When Céline sent fur-lined Birkenstocks down the runway in 2013, I thought huh? and filed it away into my “fashion is so funny, haha” mental folder. Obviously the actual joke was on me (and my filing system), because the sensation that was normcore descended upon the land six months later and quickly picked up speed over the course of 2014. It was the phenomenon that sparked 1,000 think pieces, and at least five times that many orders on birkenstock.com from the likes of people who previously would not have touched the endearingly clompy silhouette with a ten-foot toe.

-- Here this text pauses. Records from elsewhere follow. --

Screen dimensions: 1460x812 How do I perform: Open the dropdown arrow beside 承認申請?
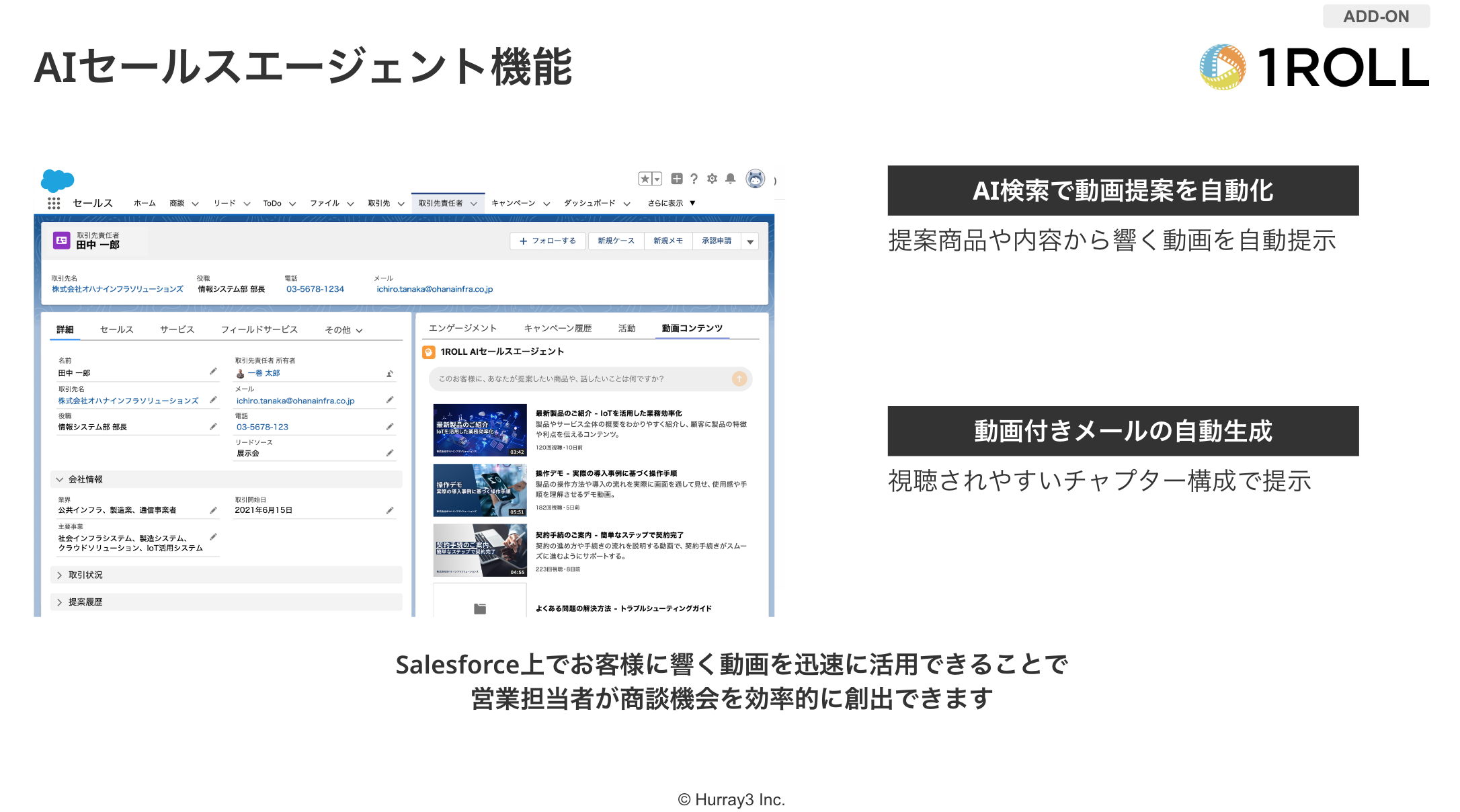[750, 241]
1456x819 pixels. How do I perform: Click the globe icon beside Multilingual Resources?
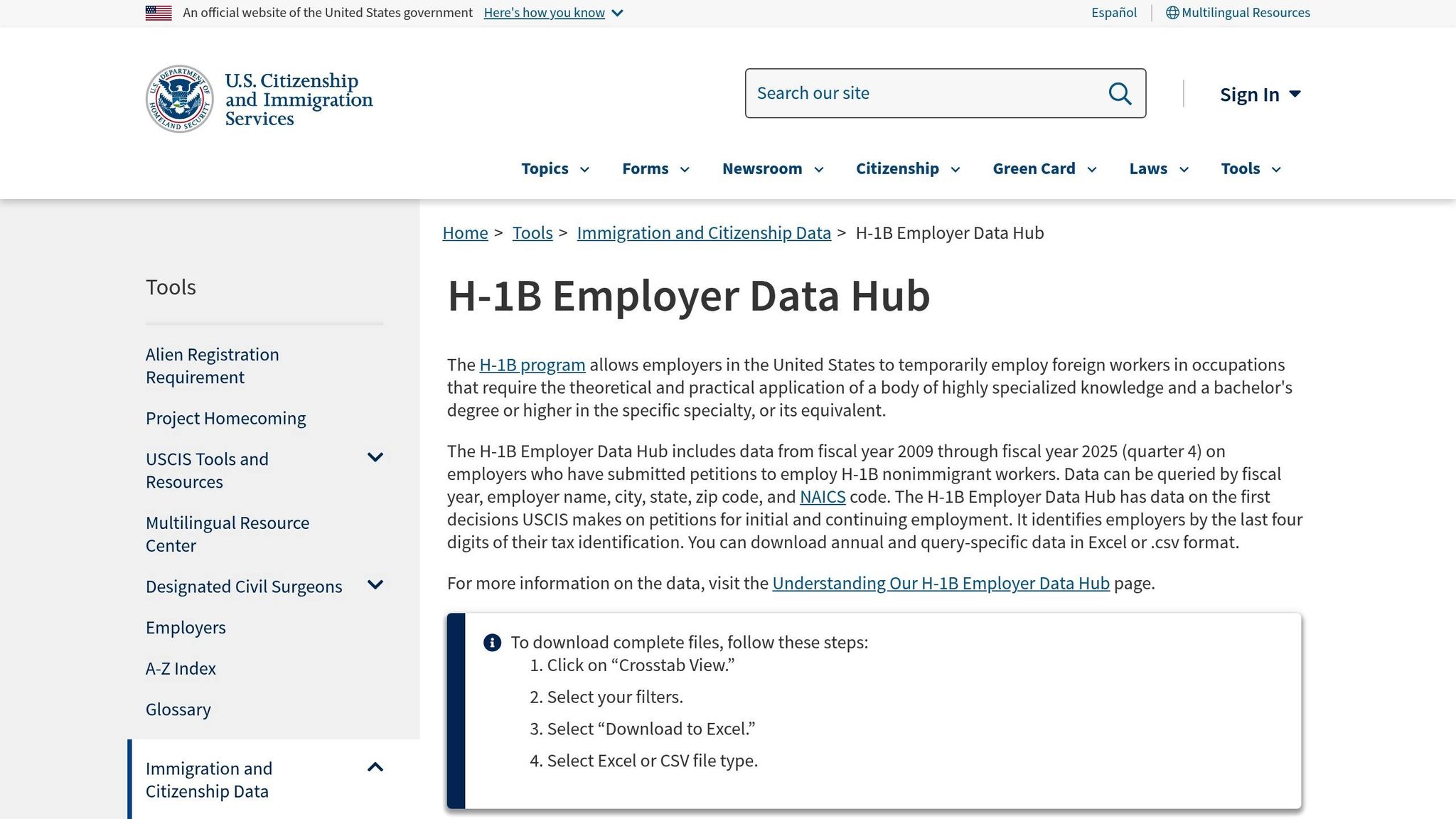pyautogui.click(x=1172, y=12)
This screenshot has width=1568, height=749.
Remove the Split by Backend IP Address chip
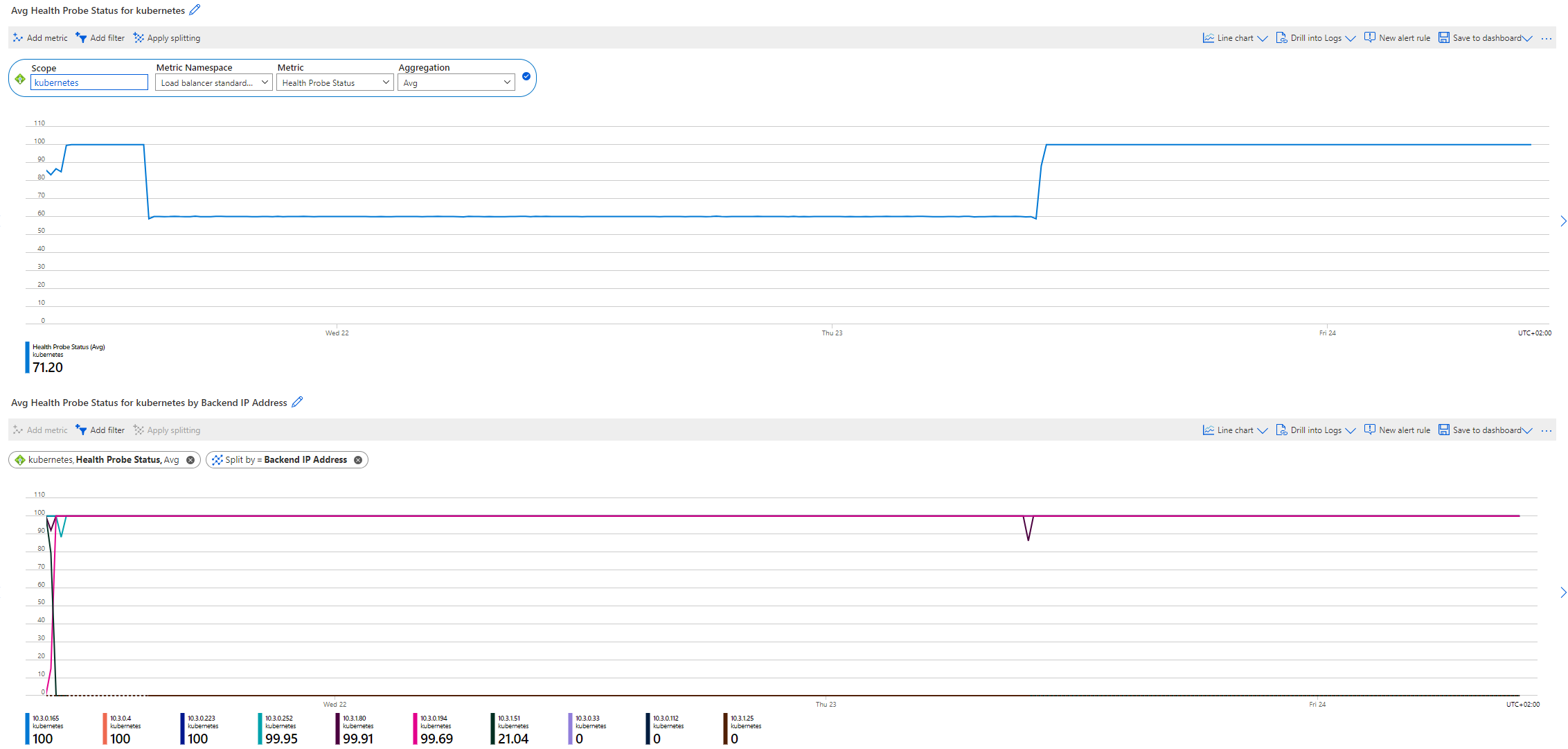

I was soon sucked into the brouhaha myself. A picture of a young Kate Moss smoking a cigarette in her cuffed white jeans and white Birkenstocks called to me like an orthopedic siren, not to mention the photos of people whose style I admired gallivanting around in their own pairs at fashion week. Much like Amelia, who expressed her hesitations vis-à-vis The Birkenstock Debate, I, too, was reluctant to jump on the Birks bandwagon lest the trend die the moment I tasted the sweet, sweet nectar of Kate Moss-approved arch support.
I finally caved in the spring of 2015. I was on the hunt for a comfortable walking sandal and still harbored an unfulfilled craving to dabble in the dark arts of white buckled leather. I assured myself that the trend was not yet dead and promptly placed an order online. I wore them every day straight from May through September. As expected, the trend died shortly thereafter — or rather normcore did, and with it, the fleeting suspension of disbelief in Birkenstocks’ inherent uncoolness.
I trotted them out again for summer 2016, however, simply because I hadn’t found a functional walking sandal that even begins to compare. This subsequent run was quite a bit more furtive than the last. I only wore them on errands or long walks like my work commute, after which I immediately changed into different shoes. I personally didn’t feel done with Birkenstocks (I’d only gotten to enjoy them at the tail-end of their normcore hype, which was my own fault), but the fashion industry had moved on.
Now that a new summer season is upon us, and I still haven’t found a better walking sandal, I’m determined to not only wear them but also(!) make them cool again. No more hiding my love for Birks and their Perks. I’m shouting it from the rooftops of Mott Street, unashamed.
So I challenged myself to style them specifically for zeitgeist potential in 2017, which meant discarding their association with normcore and reimagining from scratch how they would fit into the unique proclivities of today’s style climate.
I used Amelia’s spring/summer runway breakdown as a guide to our current trend climate, and the first outfit began to take shape: colorful stripes on a casual black-tie rocket ship, because dressing up is the new dressing down, even (or perhaps especially) when Birkenstocks are involved. I sprinkled in a black ribbon and gold hoops because I personally can’t get enough of that combo on myself right now and therefore it falls squarely within the scope of this season’s mood board.
Next up, an ode to yellow — the new orange, the new black, the new everything. I added a bucket hat as a nod to the ghost of Birkenstocks’ past and unleashed a pair of pair of high-waist bikini bottoms upon lower Manhattan as a nod to Leandra.
I couldn’t not feature a dress over pants, seeing as it happens to be one of my favorite looks to recently to stake its claim as a fashionable mainstay. I gave it a layer-cake twist and a touch of alien chic, because why not cash in on one trend when you can sample three for the same emotional price?
And last but not least, I conjured a wizard with a country-club membership — my very own Frankenstein, except this one turned out way better than Mary Shelley’s (if I do say so myself). This outfit is essentially what Hermione Granger would wear if she was en route to drink tea and play golf with her in-laws.
So what say you? Have I successfully shepherded Birkenstocks into 2017? Please say yes because I’m about to order a fresh pair.